Previous studies have shown that laparoscopic surgery can significantly reduce the incidence of SSI compared to open surgery18,20. This study supports this view. Laparoscopic surgery uses a small incision, greatly reducing the chances of exposure with little damage to the surrounding tissues, which reduces the risk of SSI. However, laparoscopic surgery has some limitations, especially for emergency cases. Laparoscopy requires certain equipment base, operating space, and experienced surgeons. In the 2016 WSES consensus on the management of intra-abdominal infections, laparoscopic surgery was determined to be safe and preferred for procedures such as appendectomy, repair of perforated peptic ulcer, and cholecystectomy when contraindications are excluded21. However, if peritonitis episodes were > 24 h, laparotomy was recommended.

The duration of surgery is a risk factor for SSI22,23. This study found that EAS patients who had longer surgery were more likely to have an SSI. Longer surgery not only aggravates the destruction of the microenvironment in the surgical area, but also greatly increases the chances of bacterial colonization due to the increased exposure time of the surgical incision to the air. Precautions against SSI can be appropriately instituted for operation time greater than 120 min.

We also analyzed patients' perioperative antibiotic use. The American College of Surgeons and Surgical Infection Society recommended administering prophylactic antibiotics only when indicated24. However, EAS patients are mostly treated for the primary disease in the emergency department before surgery; in our study 707 (74.2%) patients had received different classes of antibiotics, preoperatively. Meanwhile, the postoperative application time of antibiotics is 2–7 days.

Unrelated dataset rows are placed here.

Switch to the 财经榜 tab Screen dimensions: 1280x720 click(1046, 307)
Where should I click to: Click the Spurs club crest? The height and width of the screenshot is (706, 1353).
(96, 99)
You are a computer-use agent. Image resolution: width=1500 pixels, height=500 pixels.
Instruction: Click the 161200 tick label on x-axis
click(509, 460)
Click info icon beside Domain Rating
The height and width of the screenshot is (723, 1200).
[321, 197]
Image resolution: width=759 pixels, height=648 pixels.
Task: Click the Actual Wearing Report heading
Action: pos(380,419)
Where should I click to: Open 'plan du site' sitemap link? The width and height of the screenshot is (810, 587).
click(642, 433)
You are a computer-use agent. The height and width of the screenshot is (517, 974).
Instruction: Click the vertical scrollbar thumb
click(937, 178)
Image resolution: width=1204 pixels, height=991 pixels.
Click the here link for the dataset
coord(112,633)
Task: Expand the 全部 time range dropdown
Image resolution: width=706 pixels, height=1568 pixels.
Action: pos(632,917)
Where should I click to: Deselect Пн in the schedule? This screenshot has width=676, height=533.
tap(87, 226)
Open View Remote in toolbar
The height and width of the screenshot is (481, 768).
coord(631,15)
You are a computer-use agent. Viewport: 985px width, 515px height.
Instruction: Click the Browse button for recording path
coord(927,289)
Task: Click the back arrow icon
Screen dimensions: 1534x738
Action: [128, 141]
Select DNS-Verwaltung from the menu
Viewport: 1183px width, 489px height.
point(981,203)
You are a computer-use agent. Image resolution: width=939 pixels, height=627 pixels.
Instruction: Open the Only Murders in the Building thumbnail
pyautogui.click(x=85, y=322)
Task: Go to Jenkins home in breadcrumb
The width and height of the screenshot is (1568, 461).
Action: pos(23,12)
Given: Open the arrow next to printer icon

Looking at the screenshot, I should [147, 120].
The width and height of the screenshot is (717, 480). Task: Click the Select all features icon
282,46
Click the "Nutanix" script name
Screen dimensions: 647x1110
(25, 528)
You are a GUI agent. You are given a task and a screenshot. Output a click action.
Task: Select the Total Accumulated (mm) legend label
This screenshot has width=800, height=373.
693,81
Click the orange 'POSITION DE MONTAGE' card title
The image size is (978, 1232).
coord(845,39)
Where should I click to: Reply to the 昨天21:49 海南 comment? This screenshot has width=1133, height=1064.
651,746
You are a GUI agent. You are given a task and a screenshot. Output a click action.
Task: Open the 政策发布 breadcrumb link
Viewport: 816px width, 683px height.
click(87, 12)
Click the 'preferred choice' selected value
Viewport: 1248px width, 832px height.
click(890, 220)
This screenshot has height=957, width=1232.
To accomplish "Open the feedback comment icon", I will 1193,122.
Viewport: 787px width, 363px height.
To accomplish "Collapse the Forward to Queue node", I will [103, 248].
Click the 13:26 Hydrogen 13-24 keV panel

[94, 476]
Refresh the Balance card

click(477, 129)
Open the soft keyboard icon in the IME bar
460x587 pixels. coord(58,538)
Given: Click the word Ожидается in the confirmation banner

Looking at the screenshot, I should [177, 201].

Although EAS patients are often complicated with intra-abdominal infection before operation, this also shows that there is lack of perioperative antibiotic standards for use in emergency surgery in China. Further randomized controlled trials are needed to determine the type and timing of antibiotic therapy. The WHO, American College of Surgeons and Surgical Infection Society recommend that the administration of antibiotics should not be prolonged after surgery1,24. Interestingly, we found that the high incidence of SSI was associated with prolonged antibiotic administration; EAS patients who were on prophylactic antibiotics, are usually continued on antibiotics post surgically. The study shows that prolonged prophylactic antibiotics use is not beneficial in reducing the incidence of SSI, but leads to intestinal flora disturbances, drug-resistant bacteria, and increased medical burden25,26.

Limitations of the study

This study has several limitations. The study period is short and only includes patients who underwent EAS from May 1 to May 31, 2018, and May 1, June 7, 2019, which may have some bias. The study included different types of patients, which may be a confounding factor. Also, the results of bacterial culture of samples may be biased due to different standards and technical levels of culturing in each hospital. The multicenter study will be refined in the coming years.

Conclusions

This study found a high incidence of SSI after EAS in China. The occurrence of SSI prolongs the patient’s hospital stay and increases the medical burden. We recommend that SSI should be monitored in real time nationwide, standards for the use of antibiotics after emergency abdominal surgery should be developed, and prevention and treatment strategies for surgical site infections should be continuously optimized. Minimize the occurrence of surgical site infections.